[[ SUPPLIED DATA open ]]

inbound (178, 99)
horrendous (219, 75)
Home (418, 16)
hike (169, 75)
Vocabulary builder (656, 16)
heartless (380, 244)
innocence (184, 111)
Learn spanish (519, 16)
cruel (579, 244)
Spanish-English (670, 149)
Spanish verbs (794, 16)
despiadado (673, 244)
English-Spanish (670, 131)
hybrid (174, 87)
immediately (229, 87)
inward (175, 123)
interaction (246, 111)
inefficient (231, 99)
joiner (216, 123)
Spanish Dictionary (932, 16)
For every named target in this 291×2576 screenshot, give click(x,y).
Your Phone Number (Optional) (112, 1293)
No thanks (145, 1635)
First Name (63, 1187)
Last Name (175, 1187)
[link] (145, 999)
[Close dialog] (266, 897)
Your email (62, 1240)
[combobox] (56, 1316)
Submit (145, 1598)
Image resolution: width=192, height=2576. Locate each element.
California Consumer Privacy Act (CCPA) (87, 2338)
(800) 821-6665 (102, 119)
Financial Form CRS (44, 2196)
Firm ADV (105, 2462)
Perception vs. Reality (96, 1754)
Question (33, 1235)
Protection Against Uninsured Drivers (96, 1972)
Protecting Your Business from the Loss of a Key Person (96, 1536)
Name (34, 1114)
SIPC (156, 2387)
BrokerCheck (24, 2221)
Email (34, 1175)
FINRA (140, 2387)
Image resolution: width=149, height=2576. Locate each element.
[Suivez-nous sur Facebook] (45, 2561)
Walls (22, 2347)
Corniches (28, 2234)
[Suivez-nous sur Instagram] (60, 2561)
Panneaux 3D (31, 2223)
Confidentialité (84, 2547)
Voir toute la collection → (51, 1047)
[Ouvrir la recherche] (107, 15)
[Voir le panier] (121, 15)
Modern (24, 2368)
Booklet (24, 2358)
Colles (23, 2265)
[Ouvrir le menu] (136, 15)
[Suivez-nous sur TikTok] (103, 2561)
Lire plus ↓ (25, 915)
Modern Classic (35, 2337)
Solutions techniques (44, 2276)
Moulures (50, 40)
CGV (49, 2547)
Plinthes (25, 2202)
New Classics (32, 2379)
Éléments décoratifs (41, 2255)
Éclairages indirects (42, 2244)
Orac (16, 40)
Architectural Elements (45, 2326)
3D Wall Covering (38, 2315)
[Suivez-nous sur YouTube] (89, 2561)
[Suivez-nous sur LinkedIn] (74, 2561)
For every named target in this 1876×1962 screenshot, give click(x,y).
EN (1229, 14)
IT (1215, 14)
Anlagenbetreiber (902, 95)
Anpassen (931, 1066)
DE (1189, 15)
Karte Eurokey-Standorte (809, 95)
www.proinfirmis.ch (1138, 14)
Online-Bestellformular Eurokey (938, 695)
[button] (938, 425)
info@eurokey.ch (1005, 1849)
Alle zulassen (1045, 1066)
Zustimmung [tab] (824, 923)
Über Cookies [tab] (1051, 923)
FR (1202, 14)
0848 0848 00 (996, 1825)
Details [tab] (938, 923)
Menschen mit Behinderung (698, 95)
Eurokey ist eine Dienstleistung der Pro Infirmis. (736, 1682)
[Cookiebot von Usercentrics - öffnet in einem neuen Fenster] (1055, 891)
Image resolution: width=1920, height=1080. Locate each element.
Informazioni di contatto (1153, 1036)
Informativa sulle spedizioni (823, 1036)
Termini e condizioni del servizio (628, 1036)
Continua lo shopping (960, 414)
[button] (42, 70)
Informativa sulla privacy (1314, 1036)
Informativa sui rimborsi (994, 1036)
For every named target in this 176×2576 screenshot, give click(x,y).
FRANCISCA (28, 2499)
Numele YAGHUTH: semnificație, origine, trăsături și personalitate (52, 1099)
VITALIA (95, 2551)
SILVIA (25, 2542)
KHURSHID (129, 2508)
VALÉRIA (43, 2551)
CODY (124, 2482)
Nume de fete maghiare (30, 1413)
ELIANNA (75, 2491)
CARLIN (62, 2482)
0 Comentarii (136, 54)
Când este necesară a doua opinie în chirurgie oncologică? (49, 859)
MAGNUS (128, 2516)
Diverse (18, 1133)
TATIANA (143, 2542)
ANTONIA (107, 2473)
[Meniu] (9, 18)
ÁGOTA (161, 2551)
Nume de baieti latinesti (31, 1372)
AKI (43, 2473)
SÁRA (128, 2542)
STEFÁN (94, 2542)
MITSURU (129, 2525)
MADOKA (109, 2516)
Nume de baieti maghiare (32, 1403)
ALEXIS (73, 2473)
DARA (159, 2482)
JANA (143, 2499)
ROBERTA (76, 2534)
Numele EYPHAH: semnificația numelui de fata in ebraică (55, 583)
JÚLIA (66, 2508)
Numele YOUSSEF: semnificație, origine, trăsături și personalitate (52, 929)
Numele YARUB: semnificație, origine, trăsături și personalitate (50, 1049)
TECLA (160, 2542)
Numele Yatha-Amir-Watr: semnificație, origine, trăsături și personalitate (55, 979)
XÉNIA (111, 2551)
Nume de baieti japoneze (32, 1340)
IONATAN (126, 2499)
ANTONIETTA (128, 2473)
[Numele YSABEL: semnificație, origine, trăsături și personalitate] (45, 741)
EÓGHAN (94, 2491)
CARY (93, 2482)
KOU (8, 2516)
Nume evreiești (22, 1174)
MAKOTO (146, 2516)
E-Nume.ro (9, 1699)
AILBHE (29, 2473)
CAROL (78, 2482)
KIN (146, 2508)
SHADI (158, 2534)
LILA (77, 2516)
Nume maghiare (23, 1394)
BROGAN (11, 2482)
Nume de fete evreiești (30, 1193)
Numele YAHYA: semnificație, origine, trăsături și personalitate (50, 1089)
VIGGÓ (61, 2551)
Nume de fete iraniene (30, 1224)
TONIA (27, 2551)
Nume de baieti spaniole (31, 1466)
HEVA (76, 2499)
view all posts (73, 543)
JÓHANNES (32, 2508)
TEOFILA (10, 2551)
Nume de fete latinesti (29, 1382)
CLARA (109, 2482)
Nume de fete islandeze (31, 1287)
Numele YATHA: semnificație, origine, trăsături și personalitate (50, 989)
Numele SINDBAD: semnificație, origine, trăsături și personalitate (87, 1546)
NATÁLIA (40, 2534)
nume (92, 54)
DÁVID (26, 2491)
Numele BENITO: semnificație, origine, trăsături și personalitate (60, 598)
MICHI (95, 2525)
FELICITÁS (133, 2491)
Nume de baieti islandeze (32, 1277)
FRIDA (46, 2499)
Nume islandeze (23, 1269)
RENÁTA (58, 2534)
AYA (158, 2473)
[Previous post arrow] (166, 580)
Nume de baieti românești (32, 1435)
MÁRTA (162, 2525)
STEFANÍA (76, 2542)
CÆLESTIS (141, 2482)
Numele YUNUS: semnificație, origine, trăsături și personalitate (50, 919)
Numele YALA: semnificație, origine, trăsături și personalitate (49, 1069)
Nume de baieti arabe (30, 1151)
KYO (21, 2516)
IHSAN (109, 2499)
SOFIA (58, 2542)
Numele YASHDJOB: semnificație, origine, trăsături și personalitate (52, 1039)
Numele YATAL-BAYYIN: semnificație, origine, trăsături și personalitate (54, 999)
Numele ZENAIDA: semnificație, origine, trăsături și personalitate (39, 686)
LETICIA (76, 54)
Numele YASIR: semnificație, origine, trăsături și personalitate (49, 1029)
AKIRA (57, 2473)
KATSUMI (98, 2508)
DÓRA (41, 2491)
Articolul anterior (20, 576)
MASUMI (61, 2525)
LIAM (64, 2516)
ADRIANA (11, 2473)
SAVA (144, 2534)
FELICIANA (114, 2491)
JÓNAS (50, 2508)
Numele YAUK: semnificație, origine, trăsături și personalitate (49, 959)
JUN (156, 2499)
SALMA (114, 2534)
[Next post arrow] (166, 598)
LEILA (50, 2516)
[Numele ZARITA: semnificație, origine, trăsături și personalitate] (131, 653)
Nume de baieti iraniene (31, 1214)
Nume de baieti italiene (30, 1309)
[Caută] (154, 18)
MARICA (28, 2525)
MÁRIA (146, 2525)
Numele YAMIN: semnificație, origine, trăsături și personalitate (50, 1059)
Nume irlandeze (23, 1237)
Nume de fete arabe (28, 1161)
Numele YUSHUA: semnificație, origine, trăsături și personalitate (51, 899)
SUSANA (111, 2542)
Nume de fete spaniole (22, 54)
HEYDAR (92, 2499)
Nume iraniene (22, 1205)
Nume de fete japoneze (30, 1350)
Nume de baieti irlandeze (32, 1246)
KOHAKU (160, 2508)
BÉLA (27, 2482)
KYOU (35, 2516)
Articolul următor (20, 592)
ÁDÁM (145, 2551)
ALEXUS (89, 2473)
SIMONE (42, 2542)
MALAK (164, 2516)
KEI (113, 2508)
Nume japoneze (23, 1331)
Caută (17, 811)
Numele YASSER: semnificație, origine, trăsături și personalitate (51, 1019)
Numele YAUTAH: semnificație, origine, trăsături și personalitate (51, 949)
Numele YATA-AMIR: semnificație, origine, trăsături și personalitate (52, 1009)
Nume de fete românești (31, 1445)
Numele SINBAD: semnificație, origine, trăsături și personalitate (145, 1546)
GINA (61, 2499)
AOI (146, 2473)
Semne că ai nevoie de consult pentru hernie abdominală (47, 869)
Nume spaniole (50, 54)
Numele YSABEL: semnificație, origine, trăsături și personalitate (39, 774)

[[ SUPPLIED DATA closed ]]

> **AIM OF THE EXERCISE**: Would you copy, unchanged, the stretch of the records above that begins at the line containing "HEVA (76, 2499)" and ends at the line containing "Numele YATHA: semnificație, origine, trăsături", and only that?

> **SOLUTION TO THE EXERCISE**:
HEVA (76, 2499)
view all posts (73, 543)
JÓHANNES (32, 2508)
TEOFILA (10, 2551)
Nume de fete latinesti (29, 1382)
CLARA (109, 2482)
Nume de fete islandeze (31, 1287)
Numele YATHA: semnificație, origine, trăsături și personalitate (50, 989)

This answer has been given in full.